The Mimic Beast was, of course, a terrifying entity, much like an urban legend, but it had no ability to mesmerize or control people with just its voice.
So, the reason he couldn’t bring himself to move his feet right now was purely because of his own indecisiveness.
“Haa.”
Even the breath he inhaled felt scorching hot.
While he hesitated—neither running away nor advancing—the flames had already stretched out, blocking even his escape route.
The fire could not grow beyond a certain extent, flaring up and dying down repeatedly.
However, the witch persistently reignited it, gradually closing off the space.
No matter how quick Hans was, it was nearly impossible to break through in the brief openings.

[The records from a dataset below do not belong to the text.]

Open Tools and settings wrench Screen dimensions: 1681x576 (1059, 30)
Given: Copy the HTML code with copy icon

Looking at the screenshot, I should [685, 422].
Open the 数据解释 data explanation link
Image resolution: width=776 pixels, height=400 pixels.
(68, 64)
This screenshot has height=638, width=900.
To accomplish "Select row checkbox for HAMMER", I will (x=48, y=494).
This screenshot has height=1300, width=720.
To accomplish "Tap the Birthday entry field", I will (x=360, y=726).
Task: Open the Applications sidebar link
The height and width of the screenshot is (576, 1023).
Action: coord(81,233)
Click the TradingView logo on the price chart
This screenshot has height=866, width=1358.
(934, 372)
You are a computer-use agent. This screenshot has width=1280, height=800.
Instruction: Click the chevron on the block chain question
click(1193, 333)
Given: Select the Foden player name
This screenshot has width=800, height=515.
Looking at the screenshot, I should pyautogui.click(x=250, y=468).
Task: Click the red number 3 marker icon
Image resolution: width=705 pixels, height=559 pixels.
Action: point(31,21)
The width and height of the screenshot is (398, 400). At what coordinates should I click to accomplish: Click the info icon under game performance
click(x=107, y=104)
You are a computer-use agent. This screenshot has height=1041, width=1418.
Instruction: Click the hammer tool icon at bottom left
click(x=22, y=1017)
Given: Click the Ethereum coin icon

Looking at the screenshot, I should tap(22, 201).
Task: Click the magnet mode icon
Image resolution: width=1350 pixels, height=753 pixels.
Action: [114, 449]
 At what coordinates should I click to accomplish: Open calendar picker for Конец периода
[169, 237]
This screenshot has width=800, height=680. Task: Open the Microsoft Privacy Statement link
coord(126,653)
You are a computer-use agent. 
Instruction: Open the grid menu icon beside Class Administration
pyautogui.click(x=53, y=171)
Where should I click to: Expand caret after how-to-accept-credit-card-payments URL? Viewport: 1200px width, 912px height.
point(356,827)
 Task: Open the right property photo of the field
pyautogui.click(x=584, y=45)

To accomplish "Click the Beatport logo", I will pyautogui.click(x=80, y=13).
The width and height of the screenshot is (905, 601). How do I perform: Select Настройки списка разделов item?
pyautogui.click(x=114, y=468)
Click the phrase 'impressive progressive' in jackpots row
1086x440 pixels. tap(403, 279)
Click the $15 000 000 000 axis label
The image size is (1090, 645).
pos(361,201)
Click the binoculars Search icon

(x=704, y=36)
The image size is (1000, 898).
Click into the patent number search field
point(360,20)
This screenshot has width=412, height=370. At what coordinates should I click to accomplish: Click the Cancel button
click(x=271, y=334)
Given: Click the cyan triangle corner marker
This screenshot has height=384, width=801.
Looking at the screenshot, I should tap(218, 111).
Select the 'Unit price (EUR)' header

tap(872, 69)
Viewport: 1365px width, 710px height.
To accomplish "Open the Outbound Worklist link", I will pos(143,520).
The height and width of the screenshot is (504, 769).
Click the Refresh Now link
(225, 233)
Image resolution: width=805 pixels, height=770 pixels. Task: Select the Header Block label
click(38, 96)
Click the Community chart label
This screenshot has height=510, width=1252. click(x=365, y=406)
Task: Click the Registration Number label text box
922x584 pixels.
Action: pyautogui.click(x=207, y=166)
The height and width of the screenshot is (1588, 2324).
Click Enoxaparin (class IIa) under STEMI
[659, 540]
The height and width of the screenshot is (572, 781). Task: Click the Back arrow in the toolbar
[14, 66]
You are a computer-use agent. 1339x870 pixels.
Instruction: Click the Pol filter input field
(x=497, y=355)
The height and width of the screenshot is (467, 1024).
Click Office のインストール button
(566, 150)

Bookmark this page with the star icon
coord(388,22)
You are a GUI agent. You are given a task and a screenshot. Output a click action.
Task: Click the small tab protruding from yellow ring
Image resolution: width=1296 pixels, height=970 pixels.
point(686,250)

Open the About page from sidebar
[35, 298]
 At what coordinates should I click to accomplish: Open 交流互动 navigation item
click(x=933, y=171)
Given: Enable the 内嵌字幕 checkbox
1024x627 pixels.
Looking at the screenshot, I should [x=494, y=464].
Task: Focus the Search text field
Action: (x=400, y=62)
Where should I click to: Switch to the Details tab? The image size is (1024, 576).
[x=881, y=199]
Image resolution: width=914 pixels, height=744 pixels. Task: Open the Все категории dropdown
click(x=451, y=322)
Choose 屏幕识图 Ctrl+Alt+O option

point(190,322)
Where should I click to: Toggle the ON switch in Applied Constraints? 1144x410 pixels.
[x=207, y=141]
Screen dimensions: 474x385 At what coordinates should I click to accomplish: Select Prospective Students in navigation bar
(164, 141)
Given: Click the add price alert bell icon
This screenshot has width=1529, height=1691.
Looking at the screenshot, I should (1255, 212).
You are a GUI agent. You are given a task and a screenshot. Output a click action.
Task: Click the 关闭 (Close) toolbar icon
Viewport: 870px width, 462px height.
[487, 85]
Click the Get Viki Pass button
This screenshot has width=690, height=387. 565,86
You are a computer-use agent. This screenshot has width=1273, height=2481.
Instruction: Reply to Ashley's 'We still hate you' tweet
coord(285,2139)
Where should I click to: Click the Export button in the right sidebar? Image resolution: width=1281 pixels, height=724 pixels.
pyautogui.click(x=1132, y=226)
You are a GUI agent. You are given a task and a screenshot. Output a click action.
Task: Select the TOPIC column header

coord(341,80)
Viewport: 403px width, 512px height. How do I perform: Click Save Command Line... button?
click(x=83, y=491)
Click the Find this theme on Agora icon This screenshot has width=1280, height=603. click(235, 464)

But if he didn’t take that risk, he would end up as a well-roasted corpse.
Should he throw himself into the flames, or remain frozen in place and be consumed by the encroaching heat?
It was another impossible choice, just like when he had first fallen onto the hill of corpses—where neither option was the right one.
The witch’s puppet that had protected him, the monster saint who had once healed him—both were gone now.
They were probably dead.
Fortunately, there was no need to mourn their deaths.
They were monsters, after all.
Unfortunately, there was no time to mourn them, either.
He would be following soon enough.
He didn’t know whether humans and monsters met in the same hell, but—As his mind grew hazy from the heat, and as Hans was about to resign himself to his fate—Rustle.
Hans saw a part of the corpse pile twitch and shift.
The sound was too clear to be a mere mirage caused by the heat haze.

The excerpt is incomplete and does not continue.